Friday, September 03, 2021


Today, as part of his "New York Times Pitchbot" Twitter feed, DougJ of Balloon Juice posted a link to this Politico opinion piece:

Based on the headline, I anticipated that the piece (which is from 2019) would be too-clever-by-half contrarianism. But the author, Robin Marty, makes an intelligent argument that seems relevant now.
So why am I so happy the United States’ strongest abortion protection is hanging in the balance? Because if Roe v. Wade’s fate really comes before the Supreme Court, then for the first time in decades, the abortion rights movement will understand that the threat it is facing is not theoretical, and supporters will stop fighting like it is.... If Roe v. Wade is overturned, the decision will finally force the ideological zeal typical of a political opposition—the force that has long powered the anti-abortion movement—onto the abortion rights movement. And liberal complacency on the issue of abortion could end for good....

If Roe is overturned, abortion will be a criminal offense in at least 15 states where there is either already a trigger law waiting to put a total abortion ban in place automatically or where the state has signaled a desire to do so once Roe is gone. Until now, encroaching restrictions on abortion have tended to affect more marginalized communities while bypassing those of privilege, but full-scale state abortion bans will put everyone on a much more level playing field. The stakes would suddenly be much higher for Democrats who have kept quiet as abortion rights have been chipped away, and who will finally have to be either opponents or allies. And at the same time, a court decision striking down Roe could open the door for new allies in the moderate Republican voters—especially women—who support abortion rights but have consistently voted Republican because legal abortion appeared to still be safe.
It's an intelligent argument, but it's wrong.

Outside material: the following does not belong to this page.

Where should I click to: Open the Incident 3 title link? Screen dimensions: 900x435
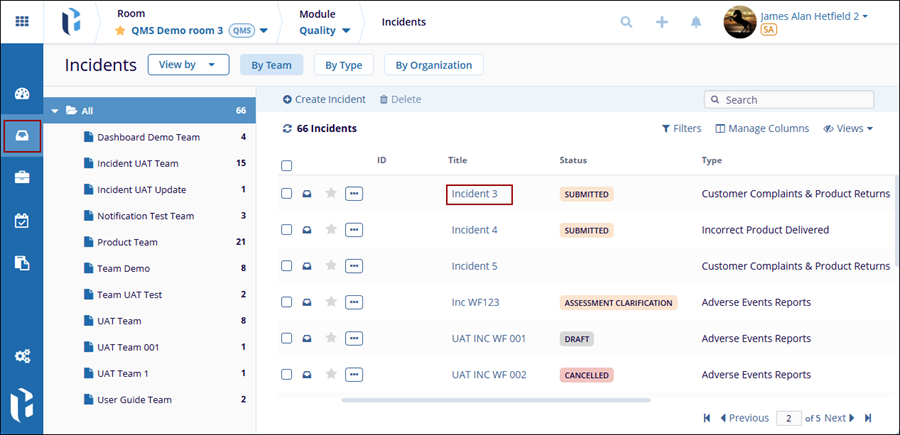(475, 194)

"Ideological zeal" hasn't been enough to create a backlash against Republican gun laws in most states, even in the wake of mass shootings in Sandy Hook, Parkland, and elsewhere. It hasn't been enough to stop GOP voter suppression. It hasn't raised the minimum wage nationwide or in many red states. It hasn't led to a serious national commitment to slowing climate change.

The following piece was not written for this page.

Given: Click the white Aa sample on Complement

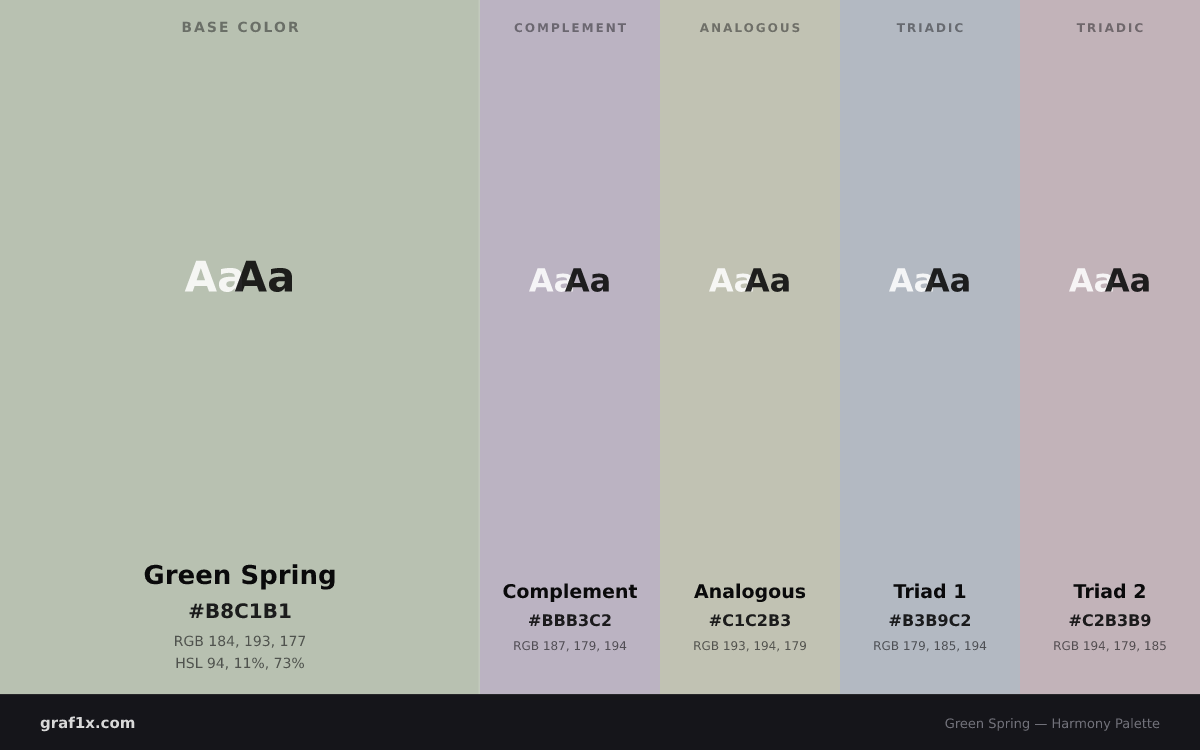Looking at the screenshot, I should pyautogui.click(x=548, y=281).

All of these are areas in which there's no equivalent to Roe conveying the illusion that everything is all right. On all these issues, despite some victories by progressives, the right dominates.

Once Roe is truly dead, progressives will simply be overmatched in at least those 15 or so states where abortion will become fully illegal -- they're mostly very, very red states. Some pro-choice moderate Republican voters might rethink their party affiliation, but most will stick with the party that scares them every election season with the specter of socialism, Nancy Pelosi, and AOC.

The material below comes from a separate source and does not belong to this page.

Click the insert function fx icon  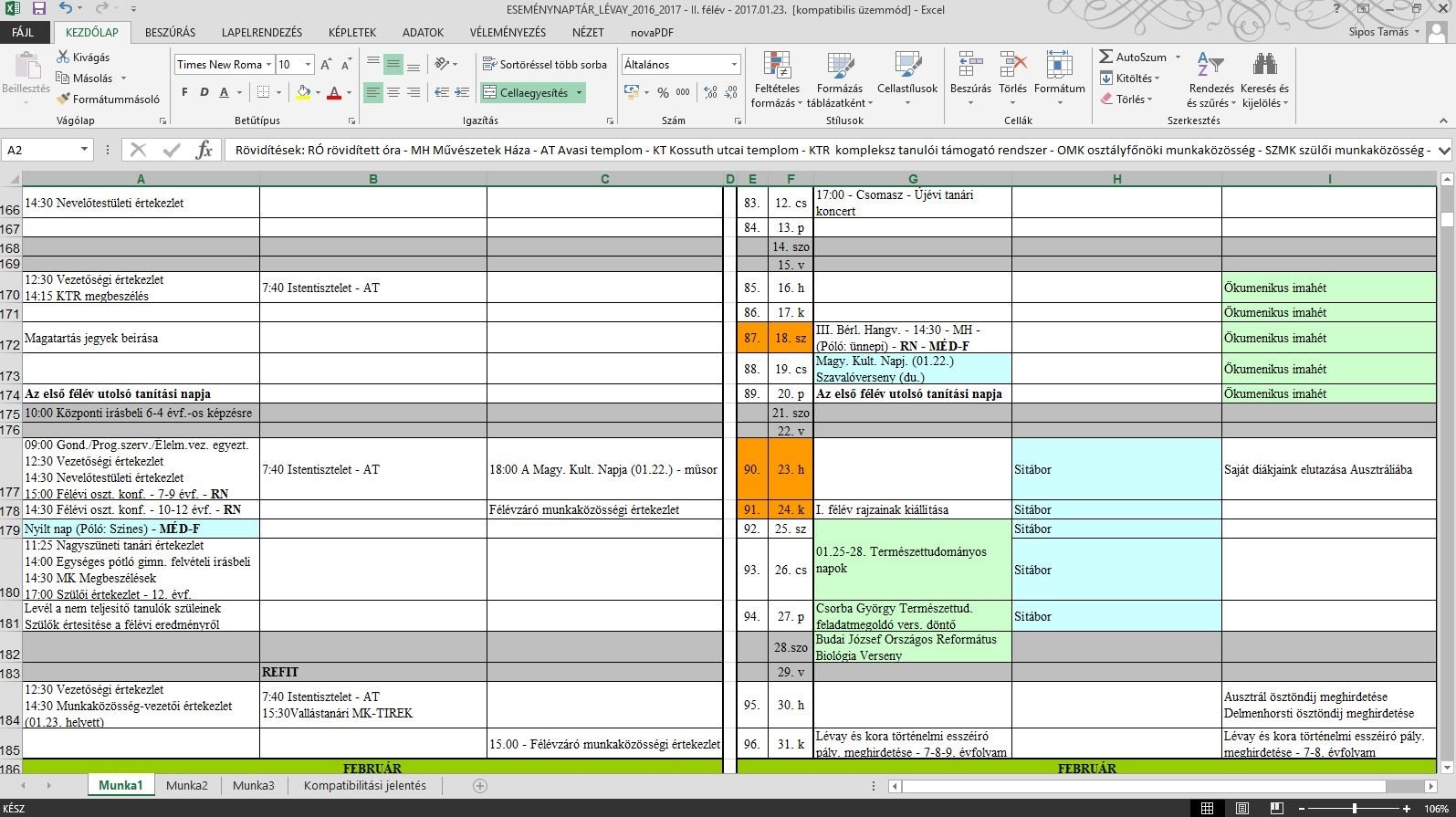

The upholding of the new Texas law will probably have some impact on the next election cycle or two. Maybe it will be enough to save at least one house of Congress for the Democrats in 2022. But in the long run, it won't convert red states, or even some purple states, into havens for abortion rights. Only a massive, all-out nationwide campaign to discredit the Republican Party as evil and toxic stands any chance of changing the balance of power on abortion (and many other issues). And I don't see that coming anytime soon.